To solve a system of inequalities, we need to solve each individual inequality and find where all their solutions overlap. For example, to solve the system

$\begin{cases}y>-x+2 \\ y \leq 2x-1\end{cases}$

we first graph each individual inequality and darken where the shading overlaps.

The solution to the system consists of points that satisfy BOTH individual inequalities, so the solution is just the overlap of the two shadings, which appears as the most darkened part of the graph. To display the solution to the system, we erase any other shading and shade only the overlap.

If we include another inequality in the system, then the solution region will either stay the same or shrink. For example, if we include $x>-5$, then the solution region will stay the same because it is fully contained in the shading of $x>-5$.

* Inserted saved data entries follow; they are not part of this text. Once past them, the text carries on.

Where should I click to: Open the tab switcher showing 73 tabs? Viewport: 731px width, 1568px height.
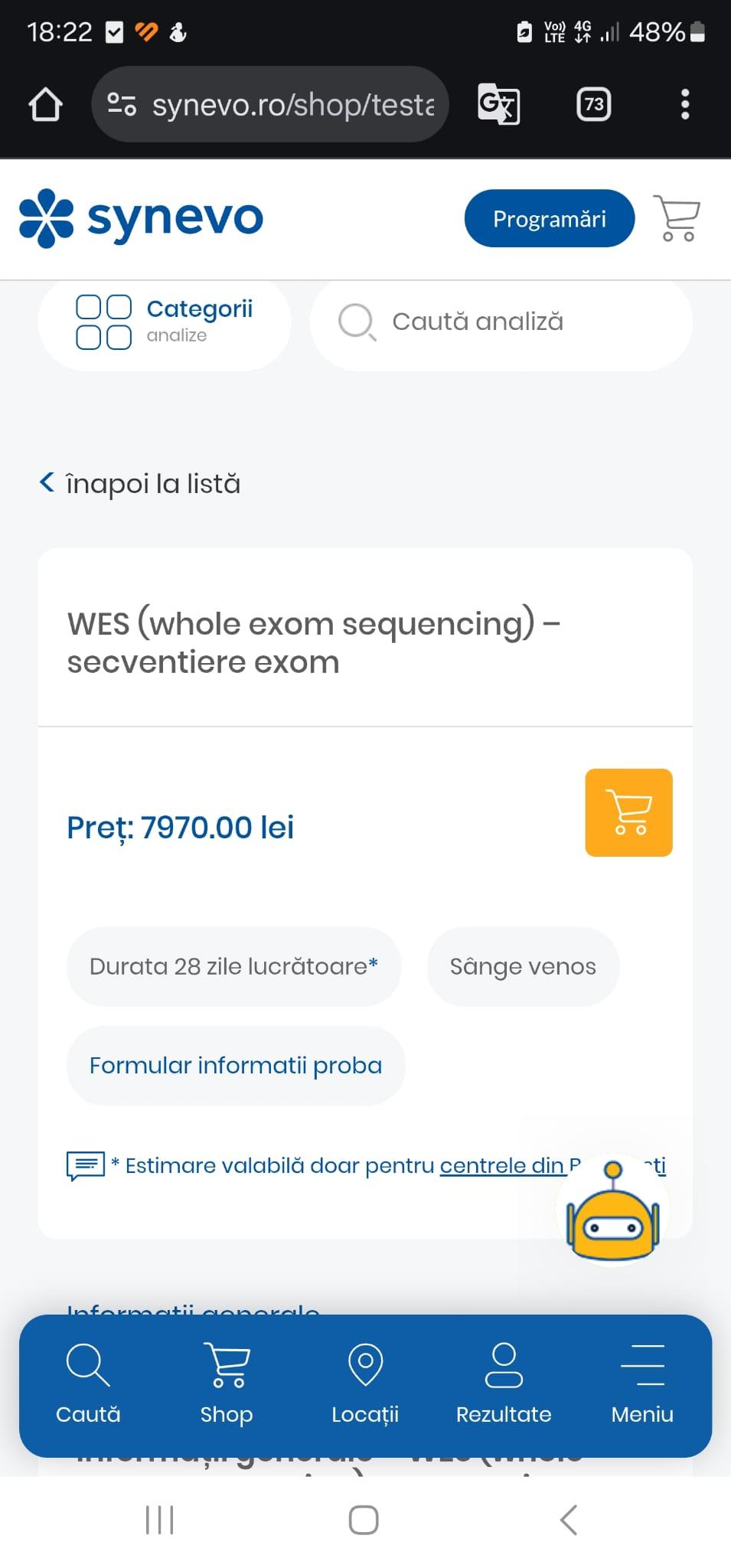tap(594, 104)
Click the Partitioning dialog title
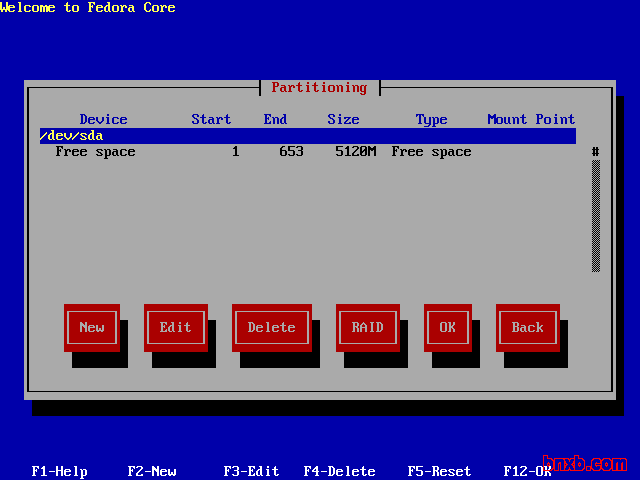The image size is (640, 480). pyautogui.click(x=319, y=87)
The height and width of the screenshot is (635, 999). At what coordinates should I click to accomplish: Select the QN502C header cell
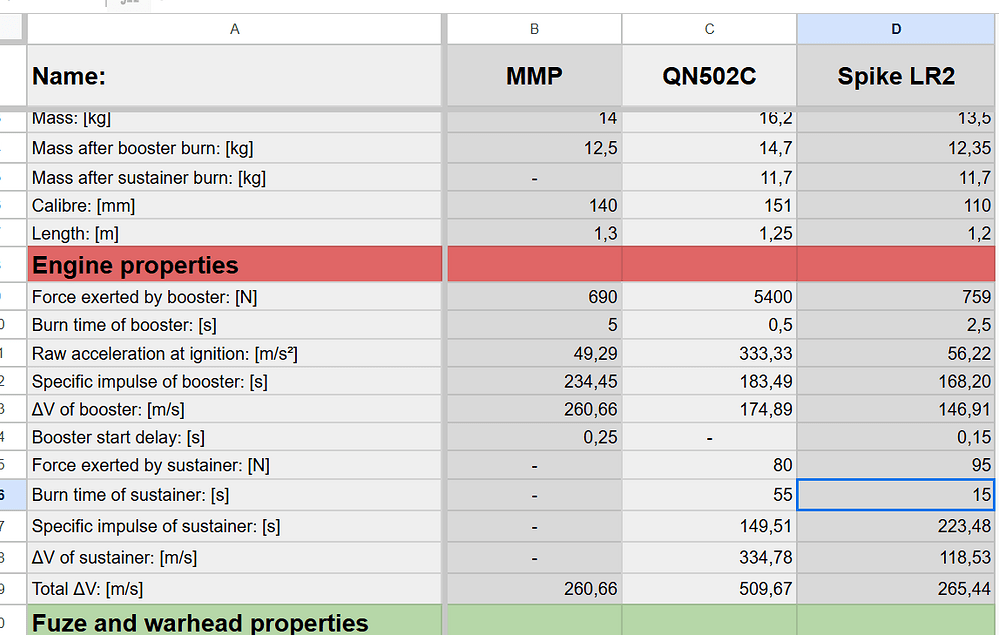tap(709, 76)
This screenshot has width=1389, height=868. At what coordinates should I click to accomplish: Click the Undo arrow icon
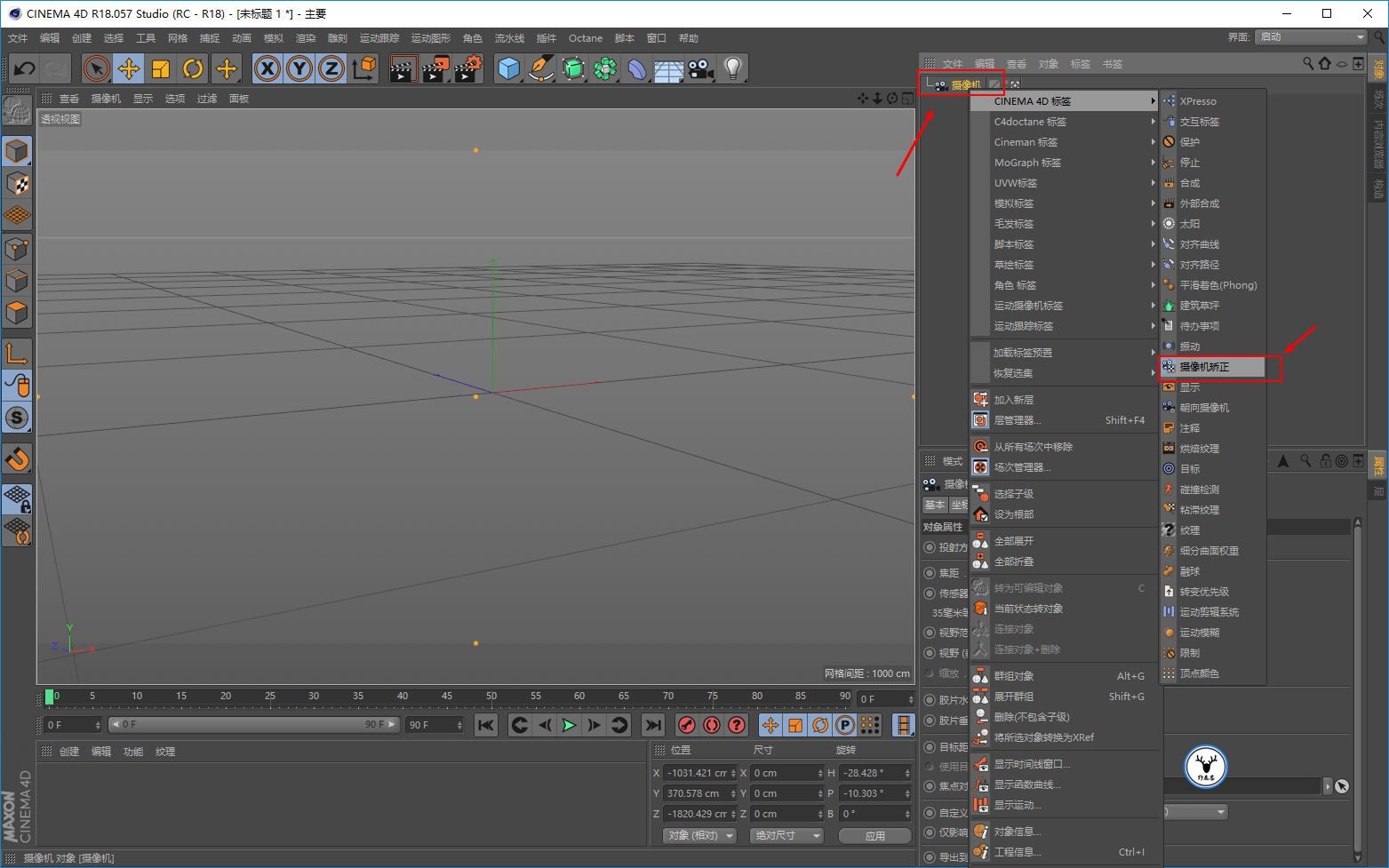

However, if we include $x<5$, then the solution region will shrink because only part of it is contained in the shading of $x<5$.

Even with quadratic equations, the method is the same: the solution is the overlap of the shading of the component inequalities.

Practice Problems

Graph the solutions to the systems below. (You can view the solution by clicking on the problem.)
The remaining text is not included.